[Start of section]
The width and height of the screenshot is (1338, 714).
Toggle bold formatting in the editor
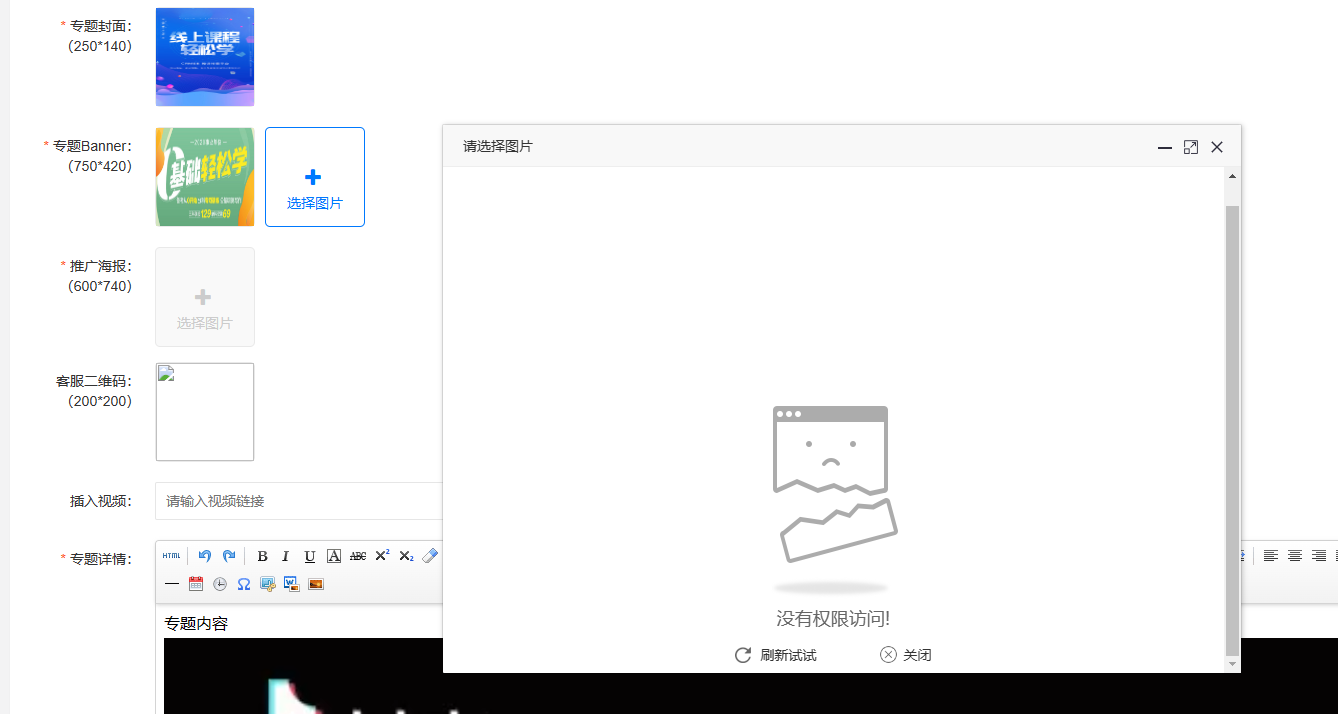[262, 556]
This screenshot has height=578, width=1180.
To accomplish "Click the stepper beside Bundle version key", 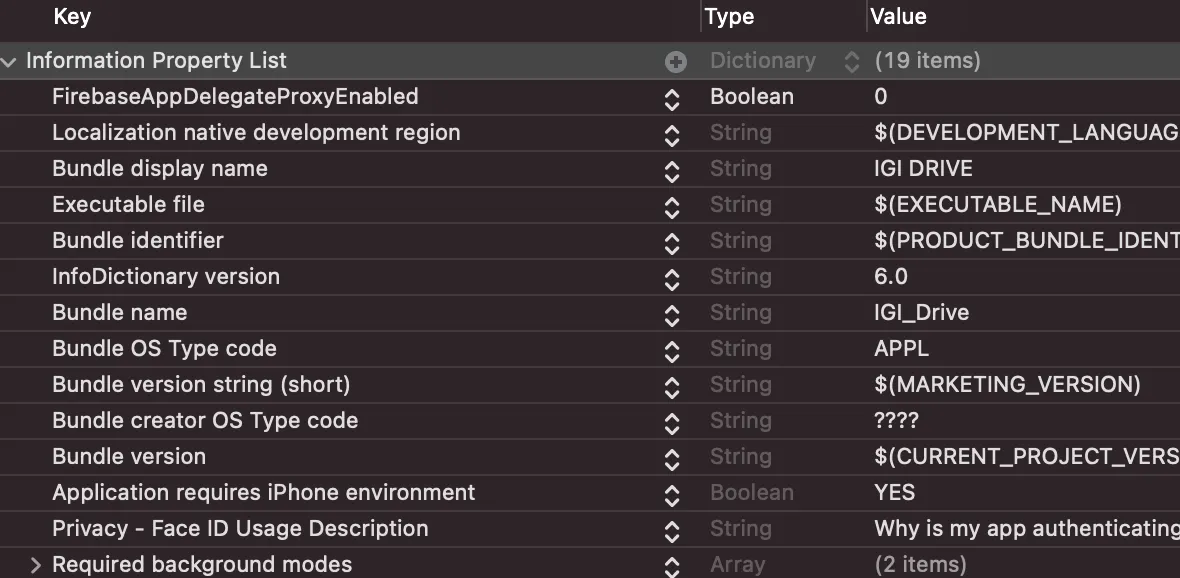I will 672,458.
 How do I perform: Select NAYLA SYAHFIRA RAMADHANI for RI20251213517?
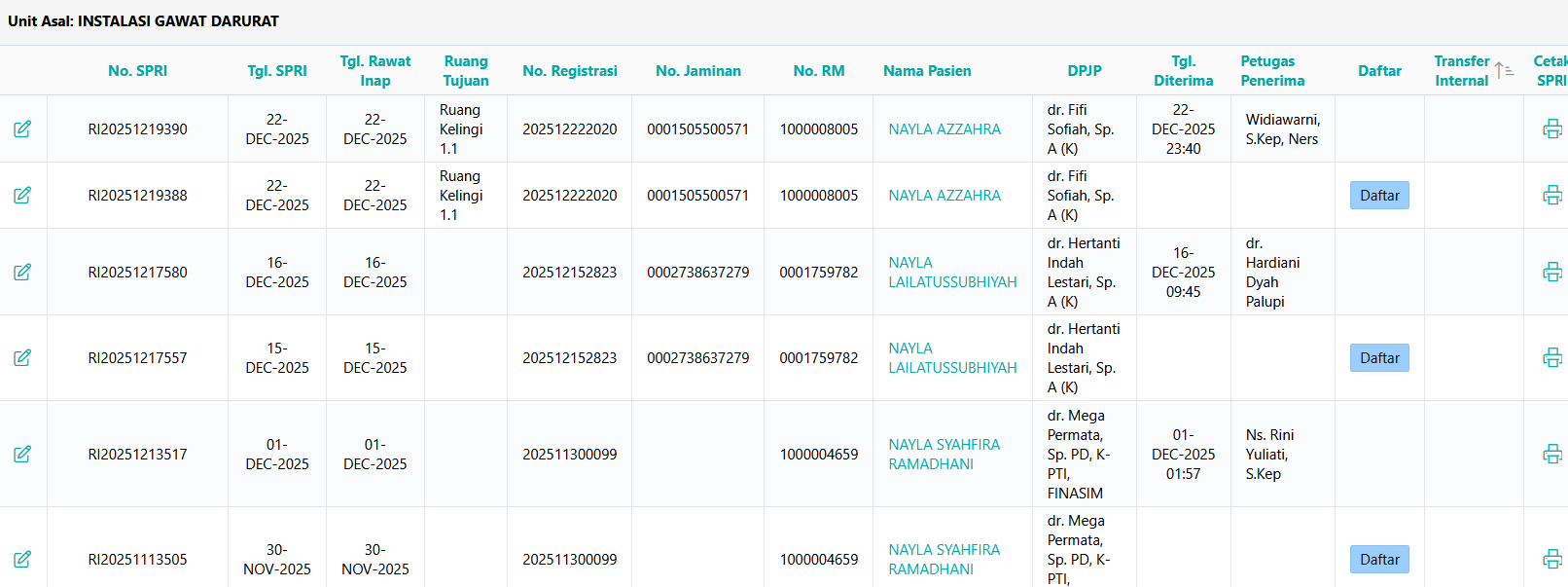(943, 455)
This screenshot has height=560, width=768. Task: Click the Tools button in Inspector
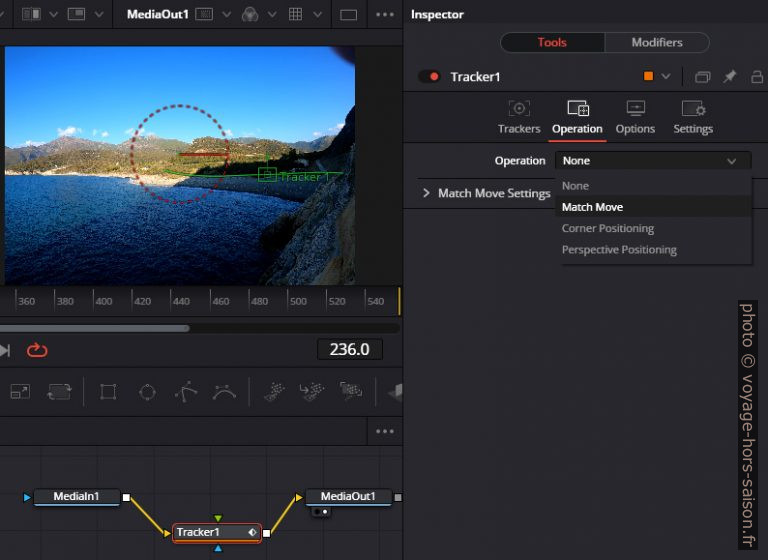click(552, 43)
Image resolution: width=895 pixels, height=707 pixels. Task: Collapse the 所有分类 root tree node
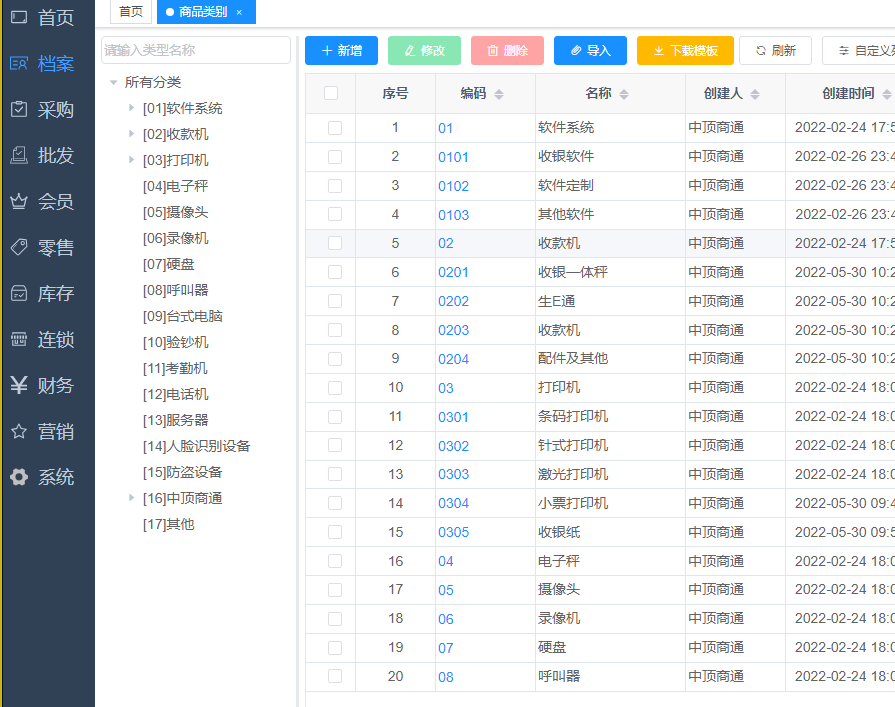[114, 83]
[End of section]
▸ **The task**
Output, exactly and only, the lines beginning with the one that contains "How do I perform: Select" and ending at the last line of the records above. Drop the pictures.

▸ **Answer for this exercise**
 How do I perform: Select NAYLA SYAHFIRA RAMADHANI for RI20251213517?
(943, 455)
This screenshot has height=560, width=768. Task: Click the Tools button in Inspector
click(552, 43)
Image resolution: width=895 pixels, height=707 pixels. Task: Collapse the 所有分类 root tree node
[114, 83]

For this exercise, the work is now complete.